# PRESS RELEASE:*Two Army Special Operations Soldiers killed in Iraq



## Boondocksaint375 (Jul 8, 2007)

FORT BRAGG, N.C. (USASOC News Service,*July 8, 2007) — Two Army Special Operations Soldiers were killed July 5 in an IED attack while conducting a patrol during combat operations in Baghdad, Iraq.Sgt. Keith A. Kline, 24, a signal support systems specialist, and Maj. James M. Ahearn, 43, a civil affairs officer, died from wounds sustained during the attack. Both Soldiers were assigned to the 96th Civil Affairs Battalion, 95th Civil Affairs Brigade (Airborne).

More...


----------



## The91Bravo (Jul 8, 2007)

RIP warriors, and thank you for all you have done


----------



## Gypsy (Jul 8, 2007)

Rest in Peace Sgt. Keith A. Kline and Major James M. Ahearn, my thoughts and prayers are with your family and Brothers.


----------



## Chopstick (Jul 8, 2007)

RIP


----------



## tova (Jul 8, 2007)

RIP, Godspeed, PBS....


----------



## Sigi (Jul 8, 2007)

Damn.

RIP Soldiers.


----------



## Roycroft201 (Jul 8, 2007)

:: SUPPLIED MATERIAL ::
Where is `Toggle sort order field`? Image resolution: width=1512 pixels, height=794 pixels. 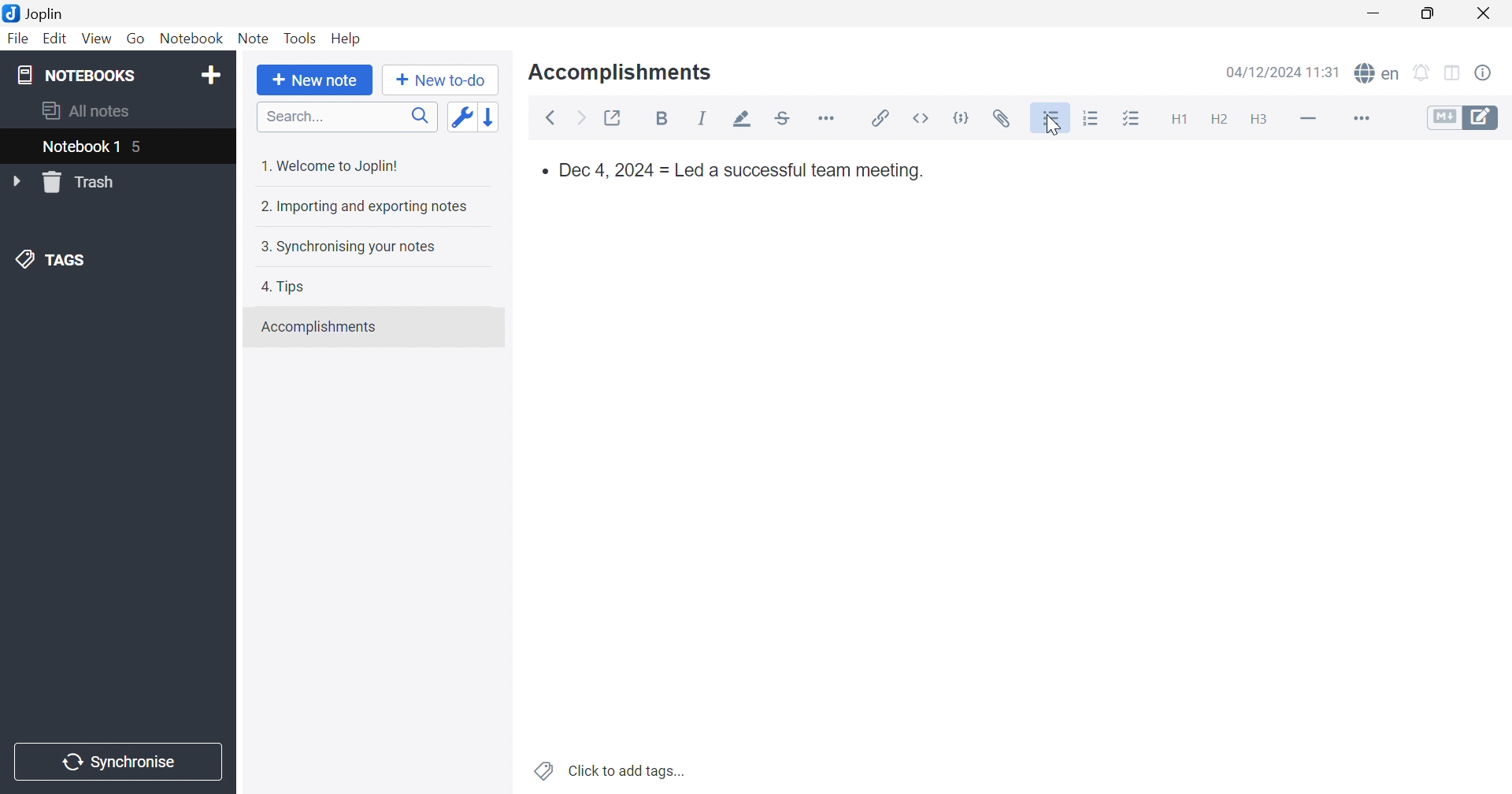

:: AIM OF THE TASK ::
Decide whether each statement agrees with the thread about the two soldiers killed in Iraq, answering yes or no and quoting the words of the thread that settle it. (a) The attack that killed the two soldiers took place on July 8. (b) Maj. James M. Ahearn was 43 years old. (c) Both soldiers were assigned to the 96th Civil Affairs Battalion.

:: FINAL RESULT ::
(a) No: "Two Army Special Operations Soldiers were killed July 5 in an IED attack"
(b) Yes: "Maj. James M. Ahearn, 43, a civil affairs officer"
(c) Yes: "Both Soldiers were assigned to the 96th Civil Affairs Battalion"